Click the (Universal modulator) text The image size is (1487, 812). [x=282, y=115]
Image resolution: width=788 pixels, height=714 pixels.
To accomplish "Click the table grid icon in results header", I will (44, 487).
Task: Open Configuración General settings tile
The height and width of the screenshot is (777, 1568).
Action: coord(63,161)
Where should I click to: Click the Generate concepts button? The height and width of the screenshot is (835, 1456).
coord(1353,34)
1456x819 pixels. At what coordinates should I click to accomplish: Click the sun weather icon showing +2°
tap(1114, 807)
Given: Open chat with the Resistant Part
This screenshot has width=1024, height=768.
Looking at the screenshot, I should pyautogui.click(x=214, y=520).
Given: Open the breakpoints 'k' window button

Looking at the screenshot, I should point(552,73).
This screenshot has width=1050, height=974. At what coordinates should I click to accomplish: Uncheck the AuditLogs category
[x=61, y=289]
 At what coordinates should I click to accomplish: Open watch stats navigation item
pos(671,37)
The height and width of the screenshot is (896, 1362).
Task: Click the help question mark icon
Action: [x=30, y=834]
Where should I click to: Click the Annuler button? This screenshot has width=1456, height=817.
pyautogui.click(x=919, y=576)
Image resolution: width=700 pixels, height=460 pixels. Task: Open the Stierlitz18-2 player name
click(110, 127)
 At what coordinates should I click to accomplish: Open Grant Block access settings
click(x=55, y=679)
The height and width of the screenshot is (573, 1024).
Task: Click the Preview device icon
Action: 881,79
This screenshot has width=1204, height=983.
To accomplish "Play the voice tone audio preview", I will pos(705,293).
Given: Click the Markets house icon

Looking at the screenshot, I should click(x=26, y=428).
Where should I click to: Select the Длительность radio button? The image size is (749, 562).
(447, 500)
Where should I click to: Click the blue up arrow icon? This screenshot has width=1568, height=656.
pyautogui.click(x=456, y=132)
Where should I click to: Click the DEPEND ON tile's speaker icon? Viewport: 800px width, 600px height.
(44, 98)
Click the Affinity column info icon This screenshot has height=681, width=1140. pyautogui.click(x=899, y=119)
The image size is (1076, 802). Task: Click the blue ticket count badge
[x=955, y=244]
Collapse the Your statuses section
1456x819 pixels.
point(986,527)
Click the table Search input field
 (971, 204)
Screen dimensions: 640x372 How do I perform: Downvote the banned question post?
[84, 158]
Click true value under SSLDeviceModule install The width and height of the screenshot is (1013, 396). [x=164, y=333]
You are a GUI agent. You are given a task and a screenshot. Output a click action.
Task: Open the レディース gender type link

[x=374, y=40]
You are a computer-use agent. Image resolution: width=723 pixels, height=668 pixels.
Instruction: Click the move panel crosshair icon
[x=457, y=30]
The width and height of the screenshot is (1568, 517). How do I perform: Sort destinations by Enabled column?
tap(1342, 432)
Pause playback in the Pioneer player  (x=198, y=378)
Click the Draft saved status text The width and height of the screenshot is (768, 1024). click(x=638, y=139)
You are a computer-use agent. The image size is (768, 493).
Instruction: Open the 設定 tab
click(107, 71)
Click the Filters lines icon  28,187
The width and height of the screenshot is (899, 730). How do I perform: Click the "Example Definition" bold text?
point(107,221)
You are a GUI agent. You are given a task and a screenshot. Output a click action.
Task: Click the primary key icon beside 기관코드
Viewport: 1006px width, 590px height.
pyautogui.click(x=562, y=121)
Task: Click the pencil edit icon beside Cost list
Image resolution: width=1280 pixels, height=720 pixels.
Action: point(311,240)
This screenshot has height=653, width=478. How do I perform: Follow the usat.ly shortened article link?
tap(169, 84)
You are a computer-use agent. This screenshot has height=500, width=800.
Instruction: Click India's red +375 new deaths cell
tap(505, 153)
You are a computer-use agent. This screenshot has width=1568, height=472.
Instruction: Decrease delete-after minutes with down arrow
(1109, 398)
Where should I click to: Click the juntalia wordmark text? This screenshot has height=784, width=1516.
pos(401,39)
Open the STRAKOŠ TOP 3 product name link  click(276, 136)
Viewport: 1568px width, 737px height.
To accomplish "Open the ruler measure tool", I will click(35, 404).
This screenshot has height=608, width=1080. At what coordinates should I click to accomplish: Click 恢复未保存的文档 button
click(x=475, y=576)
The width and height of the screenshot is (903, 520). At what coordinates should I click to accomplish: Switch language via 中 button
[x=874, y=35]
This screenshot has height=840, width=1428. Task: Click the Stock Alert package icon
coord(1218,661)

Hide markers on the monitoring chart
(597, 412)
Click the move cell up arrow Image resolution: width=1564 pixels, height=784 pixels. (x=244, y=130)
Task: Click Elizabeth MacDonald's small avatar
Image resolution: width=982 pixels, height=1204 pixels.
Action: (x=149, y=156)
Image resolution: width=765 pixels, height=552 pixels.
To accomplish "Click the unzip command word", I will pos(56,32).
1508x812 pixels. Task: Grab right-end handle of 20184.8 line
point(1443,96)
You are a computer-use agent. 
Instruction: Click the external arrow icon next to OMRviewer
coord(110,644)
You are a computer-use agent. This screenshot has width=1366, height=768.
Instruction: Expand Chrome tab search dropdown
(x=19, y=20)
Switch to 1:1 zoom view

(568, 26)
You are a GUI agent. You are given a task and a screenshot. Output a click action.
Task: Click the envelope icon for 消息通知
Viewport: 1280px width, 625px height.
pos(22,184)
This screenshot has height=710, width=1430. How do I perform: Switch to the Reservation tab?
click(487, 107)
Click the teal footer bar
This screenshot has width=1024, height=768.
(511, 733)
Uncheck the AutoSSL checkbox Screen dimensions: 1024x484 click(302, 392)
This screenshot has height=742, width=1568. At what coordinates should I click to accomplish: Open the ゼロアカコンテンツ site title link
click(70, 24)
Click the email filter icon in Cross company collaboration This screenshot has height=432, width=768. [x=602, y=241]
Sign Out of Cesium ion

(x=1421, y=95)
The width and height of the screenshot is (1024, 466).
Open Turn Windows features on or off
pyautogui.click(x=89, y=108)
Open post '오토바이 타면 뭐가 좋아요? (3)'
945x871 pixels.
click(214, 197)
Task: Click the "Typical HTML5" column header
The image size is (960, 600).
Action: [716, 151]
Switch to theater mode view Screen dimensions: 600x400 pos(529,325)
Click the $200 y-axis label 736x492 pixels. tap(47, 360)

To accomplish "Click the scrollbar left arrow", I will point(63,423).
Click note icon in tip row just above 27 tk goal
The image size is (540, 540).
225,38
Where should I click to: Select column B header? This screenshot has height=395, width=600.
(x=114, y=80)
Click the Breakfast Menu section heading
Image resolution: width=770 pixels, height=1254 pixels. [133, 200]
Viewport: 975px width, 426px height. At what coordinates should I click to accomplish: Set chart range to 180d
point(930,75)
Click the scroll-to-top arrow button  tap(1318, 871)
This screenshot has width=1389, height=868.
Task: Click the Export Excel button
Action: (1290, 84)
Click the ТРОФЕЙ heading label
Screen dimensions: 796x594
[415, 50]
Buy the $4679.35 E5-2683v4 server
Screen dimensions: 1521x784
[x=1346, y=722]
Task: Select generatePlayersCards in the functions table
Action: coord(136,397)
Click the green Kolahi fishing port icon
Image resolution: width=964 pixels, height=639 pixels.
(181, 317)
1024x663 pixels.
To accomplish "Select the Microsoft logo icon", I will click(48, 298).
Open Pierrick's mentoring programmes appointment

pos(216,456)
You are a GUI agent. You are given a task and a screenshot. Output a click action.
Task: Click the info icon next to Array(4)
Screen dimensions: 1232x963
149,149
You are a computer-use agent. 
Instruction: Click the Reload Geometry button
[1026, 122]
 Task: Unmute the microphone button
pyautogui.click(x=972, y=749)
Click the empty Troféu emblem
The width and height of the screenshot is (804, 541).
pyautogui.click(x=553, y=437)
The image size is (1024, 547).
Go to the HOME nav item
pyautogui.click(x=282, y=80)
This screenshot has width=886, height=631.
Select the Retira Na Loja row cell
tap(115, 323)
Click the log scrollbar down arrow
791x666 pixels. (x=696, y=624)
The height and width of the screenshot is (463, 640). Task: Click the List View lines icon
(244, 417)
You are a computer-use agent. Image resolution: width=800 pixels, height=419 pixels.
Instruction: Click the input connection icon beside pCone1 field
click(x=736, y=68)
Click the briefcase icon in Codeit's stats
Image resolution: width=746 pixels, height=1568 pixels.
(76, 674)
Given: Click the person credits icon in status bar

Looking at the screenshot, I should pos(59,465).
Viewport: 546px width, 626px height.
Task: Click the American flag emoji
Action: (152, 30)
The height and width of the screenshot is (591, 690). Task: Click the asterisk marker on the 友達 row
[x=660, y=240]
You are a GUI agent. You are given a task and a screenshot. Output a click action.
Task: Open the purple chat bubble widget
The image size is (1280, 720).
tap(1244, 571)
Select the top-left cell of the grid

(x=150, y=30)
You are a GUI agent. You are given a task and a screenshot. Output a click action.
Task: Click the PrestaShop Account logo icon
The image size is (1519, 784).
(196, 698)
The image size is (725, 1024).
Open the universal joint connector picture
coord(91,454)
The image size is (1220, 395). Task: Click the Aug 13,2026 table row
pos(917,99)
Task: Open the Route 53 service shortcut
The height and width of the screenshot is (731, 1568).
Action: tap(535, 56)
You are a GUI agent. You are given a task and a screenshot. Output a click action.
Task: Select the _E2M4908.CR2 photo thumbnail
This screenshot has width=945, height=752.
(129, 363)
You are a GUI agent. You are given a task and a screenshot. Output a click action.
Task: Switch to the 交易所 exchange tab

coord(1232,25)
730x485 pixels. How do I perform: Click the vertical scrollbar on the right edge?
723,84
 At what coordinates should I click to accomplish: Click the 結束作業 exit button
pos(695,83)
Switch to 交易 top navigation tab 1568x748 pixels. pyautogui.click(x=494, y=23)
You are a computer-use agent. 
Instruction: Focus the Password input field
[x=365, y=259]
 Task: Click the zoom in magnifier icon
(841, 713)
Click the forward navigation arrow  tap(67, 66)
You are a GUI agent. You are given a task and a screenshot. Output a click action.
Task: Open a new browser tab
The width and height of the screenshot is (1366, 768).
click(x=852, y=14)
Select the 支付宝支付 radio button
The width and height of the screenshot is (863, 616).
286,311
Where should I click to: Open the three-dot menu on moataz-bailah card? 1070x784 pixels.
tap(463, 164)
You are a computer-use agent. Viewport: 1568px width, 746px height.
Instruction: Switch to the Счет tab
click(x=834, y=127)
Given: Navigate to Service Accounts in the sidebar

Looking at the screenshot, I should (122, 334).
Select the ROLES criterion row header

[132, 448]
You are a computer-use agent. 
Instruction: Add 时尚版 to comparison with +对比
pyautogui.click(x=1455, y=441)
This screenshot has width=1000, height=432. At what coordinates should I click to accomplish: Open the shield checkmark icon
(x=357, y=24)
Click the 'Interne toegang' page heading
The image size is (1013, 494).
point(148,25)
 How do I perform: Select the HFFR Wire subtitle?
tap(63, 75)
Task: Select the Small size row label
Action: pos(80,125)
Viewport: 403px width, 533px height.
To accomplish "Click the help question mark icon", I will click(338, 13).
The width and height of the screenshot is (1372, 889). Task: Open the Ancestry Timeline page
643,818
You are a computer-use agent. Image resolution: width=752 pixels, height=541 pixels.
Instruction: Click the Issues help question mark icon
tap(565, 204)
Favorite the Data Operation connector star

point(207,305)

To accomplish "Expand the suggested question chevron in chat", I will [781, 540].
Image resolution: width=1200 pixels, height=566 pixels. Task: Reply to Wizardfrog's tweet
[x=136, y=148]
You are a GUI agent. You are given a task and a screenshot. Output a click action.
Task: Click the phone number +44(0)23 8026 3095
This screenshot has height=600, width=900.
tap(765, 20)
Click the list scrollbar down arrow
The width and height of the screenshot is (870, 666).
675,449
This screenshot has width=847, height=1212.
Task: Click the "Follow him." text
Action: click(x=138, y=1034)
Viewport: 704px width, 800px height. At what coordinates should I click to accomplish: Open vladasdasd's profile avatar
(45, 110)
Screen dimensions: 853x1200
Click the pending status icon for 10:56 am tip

:::

Up to and including the line with "Task: Open Configuración", write out the records above exactly, starting from their first line.

# [Written response]
Click the (Universal modulator) text The image size is (1487, 812). [x=282, y=115]
Image resolution: width=788 pixels, height=714 pixels.
To accomplish "Click the table grid icon in results header", I will (44, 487).
Task: Open Configuración General settings tile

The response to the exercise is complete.